In this mega-ultra-meta-epic reinterpretation of the show, we see similarities and signs but no outright connections. Meatwad is merely a voice in Don’s head, while the man’s easily identifiable Shake desire to earn a quick buck remains intact, if translated into a far more passive persona. Indeed, everything about our main character is cast off from a weird alien construal of the character. Where the original cartoon Master Shake is rude and offensive, cruel and brutal, Don is deliberate but nice, equally misguided as his animated avatar but far less proud of it. In Frylock’s case, T-Pain plays him as equally critical and domineering, but without any of the urban sass pain in the ass aspects we expect from the famed flying potatoes. Oddly enough, Carl is just as prurient, his wife-beater wearing frame flawlessly essayed by Cartoon Network contest winner Dave Long, Jr. and for his part, Meatwad remains a steadfast combination of idiot and insight.
In the ultimate example of mutating the medium to fit the message, it was clearly the intention of the Aqua Teen Hunger Force staff to offer fans a “be careful what you wish for” dynamic. Taken to their realistic ends, Carl would remain repulsive, but Shake and Frylock suddenly stop being two dimensional sketches and wind up complicated 3D disappointments. It’s had to fathom what the faithful wanted - a man dressed up like a cup with a straw sticking out of his head? A bejeweled black man flying in the air with dominant dreads standing in for French fries? Maybe Meatwad could have been a morbidly obese little person, just to keep everything eccentric. Instead, “The Last Last One Forever and Ever” took everything special about the show and shoved it back in the viewer’s face. It asked the aficionado to stare directly into the core of what the show was about and see if they still worshiped it. The confused reaction speaks for itself.
Of the many reasons surrounding Aqua Teen Hunger Force‘s continuing creative achievements, the live action assault on its obsessives is petulant par for the course. Sure, it’s funny to see hundred of Meatwads arguing over Parliamentary procedure, or giggle over the number slights to George Lucas and his entire sci-fi universe.
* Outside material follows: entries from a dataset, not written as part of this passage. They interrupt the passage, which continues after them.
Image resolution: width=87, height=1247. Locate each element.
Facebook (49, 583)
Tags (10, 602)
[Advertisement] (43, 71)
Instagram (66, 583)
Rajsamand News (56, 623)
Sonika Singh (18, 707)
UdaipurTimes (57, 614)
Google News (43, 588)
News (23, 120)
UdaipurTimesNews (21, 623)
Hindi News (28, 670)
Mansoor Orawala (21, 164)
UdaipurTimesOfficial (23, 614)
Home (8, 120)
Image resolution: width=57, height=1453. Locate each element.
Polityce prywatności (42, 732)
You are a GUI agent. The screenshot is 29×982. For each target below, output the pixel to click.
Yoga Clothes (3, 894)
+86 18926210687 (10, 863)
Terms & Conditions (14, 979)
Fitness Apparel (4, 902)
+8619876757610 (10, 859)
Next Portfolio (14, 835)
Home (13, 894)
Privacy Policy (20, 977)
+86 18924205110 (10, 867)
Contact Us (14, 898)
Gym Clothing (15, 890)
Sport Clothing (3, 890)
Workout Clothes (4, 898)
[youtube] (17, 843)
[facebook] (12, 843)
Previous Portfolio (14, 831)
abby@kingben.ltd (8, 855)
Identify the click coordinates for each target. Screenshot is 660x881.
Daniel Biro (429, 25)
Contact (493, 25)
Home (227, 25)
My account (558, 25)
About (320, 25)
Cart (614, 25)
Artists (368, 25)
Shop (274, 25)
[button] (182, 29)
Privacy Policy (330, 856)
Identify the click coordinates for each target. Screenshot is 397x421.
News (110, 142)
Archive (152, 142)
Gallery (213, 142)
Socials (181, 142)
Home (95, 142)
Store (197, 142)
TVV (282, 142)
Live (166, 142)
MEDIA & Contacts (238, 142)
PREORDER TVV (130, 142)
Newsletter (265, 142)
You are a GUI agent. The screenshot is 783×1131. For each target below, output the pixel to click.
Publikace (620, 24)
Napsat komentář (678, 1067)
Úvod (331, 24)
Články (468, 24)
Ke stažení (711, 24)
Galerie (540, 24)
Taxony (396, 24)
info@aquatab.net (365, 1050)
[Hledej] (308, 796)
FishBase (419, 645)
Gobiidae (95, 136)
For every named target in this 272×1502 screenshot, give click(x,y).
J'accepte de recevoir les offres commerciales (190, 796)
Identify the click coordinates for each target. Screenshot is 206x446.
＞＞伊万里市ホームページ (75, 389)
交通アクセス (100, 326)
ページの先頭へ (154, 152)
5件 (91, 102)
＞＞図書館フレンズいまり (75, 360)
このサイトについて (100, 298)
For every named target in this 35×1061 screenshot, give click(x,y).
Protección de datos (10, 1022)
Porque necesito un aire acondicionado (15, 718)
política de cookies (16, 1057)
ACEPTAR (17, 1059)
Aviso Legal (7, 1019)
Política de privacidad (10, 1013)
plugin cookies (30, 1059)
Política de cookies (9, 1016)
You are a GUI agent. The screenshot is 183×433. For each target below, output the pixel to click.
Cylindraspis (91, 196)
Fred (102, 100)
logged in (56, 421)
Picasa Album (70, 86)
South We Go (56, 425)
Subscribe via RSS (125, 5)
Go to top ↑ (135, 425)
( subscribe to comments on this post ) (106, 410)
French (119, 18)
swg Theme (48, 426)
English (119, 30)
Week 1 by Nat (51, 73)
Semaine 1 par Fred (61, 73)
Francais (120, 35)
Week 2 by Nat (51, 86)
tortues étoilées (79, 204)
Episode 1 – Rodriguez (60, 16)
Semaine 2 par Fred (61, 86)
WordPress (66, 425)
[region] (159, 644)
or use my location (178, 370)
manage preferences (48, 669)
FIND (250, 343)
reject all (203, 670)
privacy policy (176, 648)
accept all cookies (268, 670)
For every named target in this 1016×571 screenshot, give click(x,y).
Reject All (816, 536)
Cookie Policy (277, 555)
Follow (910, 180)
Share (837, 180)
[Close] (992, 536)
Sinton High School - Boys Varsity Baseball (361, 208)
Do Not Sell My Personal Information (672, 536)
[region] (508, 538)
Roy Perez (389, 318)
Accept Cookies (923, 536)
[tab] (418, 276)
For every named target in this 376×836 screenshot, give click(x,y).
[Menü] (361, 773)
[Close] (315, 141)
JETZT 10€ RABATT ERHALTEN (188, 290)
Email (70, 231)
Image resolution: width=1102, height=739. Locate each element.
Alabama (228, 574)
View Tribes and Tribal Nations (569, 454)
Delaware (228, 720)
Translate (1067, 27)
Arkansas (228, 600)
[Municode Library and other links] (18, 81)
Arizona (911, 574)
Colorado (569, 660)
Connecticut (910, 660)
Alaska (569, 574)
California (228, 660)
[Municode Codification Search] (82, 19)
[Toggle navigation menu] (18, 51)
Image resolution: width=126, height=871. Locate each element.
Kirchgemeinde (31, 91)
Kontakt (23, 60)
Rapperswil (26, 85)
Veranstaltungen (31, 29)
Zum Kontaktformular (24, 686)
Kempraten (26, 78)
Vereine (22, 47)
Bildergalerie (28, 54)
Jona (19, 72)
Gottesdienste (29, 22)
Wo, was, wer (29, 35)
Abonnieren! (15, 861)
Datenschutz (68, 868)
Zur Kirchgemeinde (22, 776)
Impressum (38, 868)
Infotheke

Even the reset episode where the Aqua Teens finally move…to a house two doors down, provides ample amounts of the usual oddball entertainment. But with “The Last Last One Forever and Ever”, the series redefined its goals and amplified its aims (for those whose seen the recent masterpiece “100”, the new direction is undeniably brilliant). Not only did it help make a good show better, it argued for it’s continuing creative excellent. While the wit may not be everyone’s cup of soup, Aqua Teen Hunger Force is the surest surrealist satire on TV.